In this week’s Whiteboard Wednesday, Deral Heiland, research lead for IoT technology at rapid7, discusses extracting firmware from microcontrollers. This includes how to start thinking about microcontrollers, their manufacturers, and access methods for particular chips. This can include things like SPI, JTAG, cJTAG, serial wire debug, or in-circuit serial programming methods to gain access to that data.
Heading to DEF CON in August? Stop by the IoT village, where we'll be running hands-on exercises where you can get a chance to actually do this work.
Welcome to this week's Whiteboard Wednesday. My name is Deral Heiland, research lead for IoT technology here at Rapid7. This week, we're going to be talking about extracting firmware from microcontrollers. Several months ago, we did a Whiteboard Wednesday where we focused on extracting firmware from flash chips.Show more Show less
This week, we're going to be talking about microcontrollers. When we start thinking about micro controllers, the first thing I want to do is actually go out to the manufacturer. Let's go ahead and pull the data sheets. Those data sheets will define the access method for that particular chip. This may include things like SPI, JTAG, cJTAG, serial wire debug, or in-circuit serial programming methods to gain access to that data.
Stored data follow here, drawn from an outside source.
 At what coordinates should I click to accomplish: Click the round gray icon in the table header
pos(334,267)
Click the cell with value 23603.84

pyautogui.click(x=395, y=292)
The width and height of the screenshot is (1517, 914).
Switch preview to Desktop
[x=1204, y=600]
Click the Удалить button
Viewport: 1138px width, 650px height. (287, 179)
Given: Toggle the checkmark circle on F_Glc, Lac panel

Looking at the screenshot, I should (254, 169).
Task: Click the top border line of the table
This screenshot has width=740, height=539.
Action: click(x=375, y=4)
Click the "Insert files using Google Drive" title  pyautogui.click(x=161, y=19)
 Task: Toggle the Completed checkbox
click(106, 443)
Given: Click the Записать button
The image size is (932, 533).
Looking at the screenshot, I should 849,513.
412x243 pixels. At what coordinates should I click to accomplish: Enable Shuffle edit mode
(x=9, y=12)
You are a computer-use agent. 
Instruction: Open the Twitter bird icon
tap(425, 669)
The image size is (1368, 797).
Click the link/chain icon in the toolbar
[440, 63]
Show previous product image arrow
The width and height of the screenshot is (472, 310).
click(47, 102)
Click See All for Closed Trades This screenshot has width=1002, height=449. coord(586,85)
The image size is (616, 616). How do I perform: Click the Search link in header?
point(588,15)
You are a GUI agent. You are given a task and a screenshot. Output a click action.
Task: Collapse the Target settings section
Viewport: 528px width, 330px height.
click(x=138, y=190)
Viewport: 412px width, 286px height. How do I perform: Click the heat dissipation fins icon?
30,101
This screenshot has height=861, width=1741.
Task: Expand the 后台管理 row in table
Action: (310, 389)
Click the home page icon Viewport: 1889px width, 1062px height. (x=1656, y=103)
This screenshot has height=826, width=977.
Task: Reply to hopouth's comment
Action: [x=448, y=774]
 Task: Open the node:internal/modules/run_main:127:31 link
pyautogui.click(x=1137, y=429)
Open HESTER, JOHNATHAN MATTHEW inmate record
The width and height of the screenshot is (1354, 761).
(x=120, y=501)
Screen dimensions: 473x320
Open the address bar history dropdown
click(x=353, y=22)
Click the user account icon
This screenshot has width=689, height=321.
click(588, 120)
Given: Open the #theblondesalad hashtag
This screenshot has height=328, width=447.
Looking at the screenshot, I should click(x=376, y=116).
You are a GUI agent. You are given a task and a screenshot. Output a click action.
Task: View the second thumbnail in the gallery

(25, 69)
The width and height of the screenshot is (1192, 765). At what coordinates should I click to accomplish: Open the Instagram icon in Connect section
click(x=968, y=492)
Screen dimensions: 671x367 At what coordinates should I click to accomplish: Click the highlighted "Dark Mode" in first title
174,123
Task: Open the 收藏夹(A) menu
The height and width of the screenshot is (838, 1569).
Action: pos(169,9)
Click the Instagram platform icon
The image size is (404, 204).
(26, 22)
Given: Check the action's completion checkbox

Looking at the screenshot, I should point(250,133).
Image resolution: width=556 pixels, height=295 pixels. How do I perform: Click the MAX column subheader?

Once you've identified this method, the next thing you want to do is identify what kind of device I'm actually going to use to attach to this chip to be able to extract the data. Often, I go out to the actual development site. I look at what the developers are doing for working with this particular chipsets. Identify do they have specific vendor debuggers available for this device or about specific vendor software. If those are available and affordable, I'll often utilize those.
Some other things we could utilize are like J-Link, the SEGGER J-Link device. The SEGGER J-Link device covers a multitude of chips. It's a very effective device and I use that quite often.
On the low cost area, there are a couple of other devices we can utilize. We can utilize a bus pirate. We can also utilize the Shikra. To work with those devices, you have access to software known as OpenOCD. The OpenOCD software gives you the ability to work with a number of different chipsets.
But again, often OpenOCD may not cover specific chipsets. In those cases, again, I step back to the actual vendor specific debuggers, vendor specific software. Often that is the most effective and quickest way to actually access these chips.
Also recently, we published a series of four blogs that cover four different microcontrollers, four different debuggers and four different software sets for actually doing this. I recommend taking a look at that. It's very eyeopening. It may lead you in the right direction if you're actually working in this particular area.
So when we think about pulling flash memory from microcontrollers, how do we protect that data? How does a vendor that's producing a product actually protect that data from being pulled off the device? There are a couple methods. One of the methods is actually removing the access method. Example, JTAG. We completely disabled JTAG from the device.
The second, almost every MCU has the ability to set what's known as a no read back bit. This bit can be set on the device and it protects the actual flash memory from being read back out of the device. Those are the two best methods for actually securing this device.
Also, in August, we're going to be at DEF CON. Rapid7 will be working with the IoT Village and we'll be running hands-on exercises where you can get a chance to actually do this work. We'll be covering three to four different microcontrollers and various debuggers in debugging method to actually pull firmware off devices. So that's it for this week's Whiteboard Wednesday. Thank you very much.